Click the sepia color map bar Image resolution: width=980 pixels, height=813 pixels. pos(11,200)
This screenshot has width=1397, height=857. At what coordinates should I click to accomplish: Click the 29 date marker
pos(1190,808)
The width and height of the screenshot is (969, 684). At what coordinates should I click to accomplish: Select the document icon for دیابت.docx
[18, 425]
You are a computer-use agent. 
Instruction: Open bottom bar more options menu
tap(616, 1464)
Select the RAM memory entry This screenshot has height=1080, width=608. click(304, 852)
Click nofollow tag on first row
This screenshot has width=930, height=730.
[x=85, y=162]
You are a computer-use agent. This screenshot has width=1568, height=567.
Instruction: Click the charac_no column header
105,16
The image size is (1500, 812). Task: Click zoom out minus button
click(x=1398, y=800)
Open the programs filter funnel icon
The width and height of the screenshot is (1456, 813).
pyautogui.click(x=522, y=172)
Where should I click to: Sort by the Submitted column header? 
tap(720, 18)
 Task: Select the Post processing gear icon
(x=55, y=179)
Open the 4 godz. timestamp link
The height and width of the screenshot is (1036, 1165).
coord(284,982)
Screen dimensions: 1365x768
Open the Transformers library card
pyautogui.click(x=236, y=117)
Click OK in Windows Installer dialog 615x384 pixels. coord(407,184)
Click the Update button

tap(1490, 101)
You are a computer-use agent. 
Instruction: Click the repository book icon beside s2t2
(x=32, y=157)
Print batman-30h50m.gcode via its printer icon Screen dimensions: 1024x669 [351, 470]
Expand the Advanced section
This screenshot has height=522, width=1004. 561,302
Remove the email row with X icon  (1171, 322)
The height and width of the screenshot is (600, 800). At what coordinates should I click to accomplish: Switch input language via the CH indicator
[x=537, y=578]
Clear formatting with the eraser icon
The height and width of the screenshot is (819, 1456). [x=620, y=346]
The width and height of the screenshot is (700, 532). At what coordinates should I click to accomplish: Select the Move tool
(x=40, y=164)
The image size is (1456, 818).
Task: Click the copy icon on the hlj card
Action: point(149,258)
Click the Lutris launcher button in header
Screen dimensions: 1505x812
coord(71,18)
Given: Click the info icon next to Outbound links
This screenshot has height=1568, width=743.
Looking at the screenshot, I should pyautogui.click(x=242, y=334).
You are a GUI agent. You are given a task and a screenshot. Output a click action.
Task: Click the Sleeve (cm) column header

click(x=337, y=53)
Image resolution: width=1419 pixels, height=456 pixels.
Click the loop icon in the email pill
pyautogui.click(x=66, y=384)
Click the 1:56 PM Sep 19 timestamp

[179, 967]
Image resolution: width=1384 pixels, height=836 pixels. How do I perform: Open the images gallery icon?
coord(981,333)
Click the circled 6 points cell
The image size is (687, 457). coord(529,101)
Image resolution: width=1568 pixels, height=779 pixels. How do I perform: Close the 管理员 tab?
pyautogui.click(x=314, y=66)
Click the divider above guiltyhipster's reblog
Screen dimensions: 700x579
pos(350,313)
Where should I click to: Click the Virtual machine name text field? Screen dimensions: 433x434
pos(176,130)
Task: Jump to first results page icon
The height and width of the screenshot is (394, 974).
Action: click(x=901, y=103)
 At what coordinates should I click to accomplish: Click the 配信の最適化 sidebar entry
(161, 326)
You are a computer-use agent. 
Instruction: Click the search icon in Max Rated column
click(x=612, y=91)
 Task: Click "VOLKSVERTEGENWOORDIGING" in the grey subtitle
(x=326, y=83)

_Problem to solve_.
From the records above, print only the lines between the one holding "Open the programs filter funnel icon" and the one holding "Open the 4 godz. timestamp link", inclusive, exactly as they stand.

_Answer_.
Open the programs filter funnel icon
The width and height of the screenshot is (1456, 813).
pyautogui.click(x=522, y=172)
Where should I click to: Sort by the Submitted column header? 
tap(720, 18)
 Task: Select the Post processing gear icon
(x=55, y=179)
Open the 4 godz. timestamp link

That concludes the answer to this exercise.